Hackers have discovered a terrifying truth, and it’s costing banks a fortune.
They don’t need to breach your network to steal your data. Instead, they can get everything they want by breaching your third-party vendors—a faster, easier, and more rewarding endeavor.
Such is the risk of interconnectivity in the digital economy.
Bank operations depend on vast networks of suppliers, vendors, and other third-party service providers. If even one vulnerability is exposed, the entire financial ecosystem could collapse.
If the conveniences of the status quo can’t be changed, they must be adequately defended.
In this article, we will discuss why supply chain security deserves your bank’s fullest attention.
Third-Party Risk Management for Banks
Before diving into the state of supply chain security, it’s important to review a few key definitions (and current events).
First of all, what is third-party risk?
In short, it’s the potential for a bank to suffer a data breach through its external relationships.
These entities include software providers, trusted vendors, business partnerships, and even contractors who have access to your firm’s privileged information—internal company systems, customer data, and more.
Most banks overlook the importance of third-party risk management. While they invest in robust banking cybersecurity measures for their internal protocols, they often leave the security of their external networks to chance.
A brief scan of recent news headlines reveals the ubiquity of third-party-induced cyberattacks.
It’s important to note that all banks, no matter their size, are vulnerable to these attacks. In fact, the Bank of America, no less, was a recent victim. Customer personal data was exposed after a service provider was breached.
Last year, the Russian hacking syndicate Cl0P hit paydirt when they breached a popular file-transfer service called MOVEit.
In theory, MOVEit was little more than a common office tool used to send data between partners, customers, and employees.
In practice, however, it was a veritable masterkey to penetrate over 2,600 organizations (and affect the privacy of over 77 million people).

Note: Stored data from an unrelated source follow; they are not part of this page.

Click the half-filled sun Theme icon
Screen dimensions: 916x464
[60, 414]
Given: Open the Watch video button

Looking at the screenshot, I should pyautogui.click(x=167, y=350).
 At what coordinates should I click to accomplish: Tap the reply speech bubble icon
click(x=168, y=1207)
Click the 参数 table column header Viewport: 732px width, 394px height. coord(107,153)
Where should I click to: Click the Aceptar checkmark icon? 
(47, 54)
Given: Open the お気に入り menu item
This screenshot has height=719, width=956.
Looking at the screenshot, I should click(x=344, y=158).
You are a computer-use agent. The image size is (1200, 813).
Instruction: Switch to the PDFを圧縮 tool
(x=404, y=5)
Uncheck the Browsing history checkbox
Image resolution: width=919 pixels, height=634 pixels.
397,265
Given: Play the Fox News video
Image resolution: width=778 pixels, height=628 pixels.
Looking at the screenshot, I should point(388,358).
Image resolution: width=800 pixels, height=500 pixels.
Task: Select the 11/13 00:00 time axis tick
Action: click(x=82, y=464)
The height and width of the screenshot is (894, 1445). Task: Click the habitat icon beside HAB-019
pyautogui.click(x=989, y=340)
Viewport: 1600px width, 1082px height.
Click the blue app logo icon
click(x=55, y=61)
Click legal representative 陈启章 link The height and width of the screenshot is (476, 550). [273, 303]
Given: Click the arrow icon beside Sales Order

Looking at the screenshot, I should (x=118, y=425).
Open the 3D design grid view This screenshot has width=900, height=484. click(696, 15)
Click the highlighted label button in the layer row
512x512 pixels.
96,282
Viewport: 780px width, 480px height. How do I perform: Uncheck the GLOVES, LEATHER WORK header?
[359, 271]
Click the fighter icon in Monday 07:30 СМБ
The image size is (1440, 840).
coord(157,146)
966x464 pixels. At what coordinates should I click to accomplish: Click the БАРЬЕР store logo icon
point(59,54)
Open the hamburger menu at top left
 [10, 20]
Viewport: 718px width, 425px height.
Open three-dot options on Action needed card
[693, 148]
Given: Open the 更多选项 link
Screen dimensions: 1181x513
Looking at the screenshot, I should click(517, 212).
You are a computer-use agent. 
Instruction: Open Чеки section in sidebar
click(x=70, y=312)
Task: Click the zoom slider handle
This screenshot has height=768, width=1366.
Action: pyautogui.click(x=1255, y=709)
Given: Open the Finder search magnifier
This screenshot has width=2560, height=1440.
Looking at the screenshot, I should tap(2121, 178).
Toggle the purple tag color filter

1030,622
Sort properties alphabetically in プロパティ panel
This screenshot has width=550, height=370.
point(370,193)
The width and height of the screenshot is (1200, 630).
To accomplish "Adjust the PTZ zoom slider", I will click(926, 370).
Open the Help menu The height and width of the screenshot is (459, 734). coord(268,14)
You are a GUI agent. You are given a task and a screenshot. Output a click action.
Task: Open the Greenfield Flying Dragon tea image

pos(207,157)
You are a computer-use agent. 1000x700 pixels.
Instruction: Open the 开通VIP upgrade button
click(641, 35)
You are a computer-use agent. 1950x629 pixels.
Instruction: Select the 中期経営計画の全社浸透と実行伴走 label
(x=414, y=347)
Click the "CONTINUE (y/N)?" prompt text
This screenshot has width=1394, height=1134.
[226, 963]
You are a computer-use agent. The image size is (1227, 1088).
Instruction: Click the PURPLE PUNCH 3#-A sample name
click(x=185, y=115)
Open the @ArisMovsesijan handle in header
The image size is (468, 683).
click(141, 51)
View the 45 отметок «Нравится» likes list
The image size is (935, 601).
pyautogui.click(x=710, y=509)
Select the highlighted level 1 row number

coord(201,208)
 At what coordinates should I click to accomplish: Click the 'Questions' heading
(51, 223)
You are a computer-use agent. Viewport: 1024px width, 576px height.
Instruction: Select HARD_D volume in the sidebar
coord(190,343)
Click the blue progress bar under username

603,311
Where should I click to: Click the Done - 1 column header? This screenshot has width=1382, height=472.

Financial organizations of all sizes were exposed, including:
- Deutsche Bank
- Flagstar Bank
- BankNewport
- First Merchants Bank
- Dow Credit Union
- TD Ameritrade
- Charles Schwab
While Bank of America was also named among the MOVEit attack victims, they were later targeted a second time through an entirely different third-party provider.
In November 2023, the ransomware group known as Lockbit exposed a zero day vulnerability in Infosys McCamish, a leading insurance and retirement SaaS provider.
As a result, Lockbit stole the records of over 57,000 Bank of America customers in an attack that also breached organizations, including Northwestern Mutual and Fidelity.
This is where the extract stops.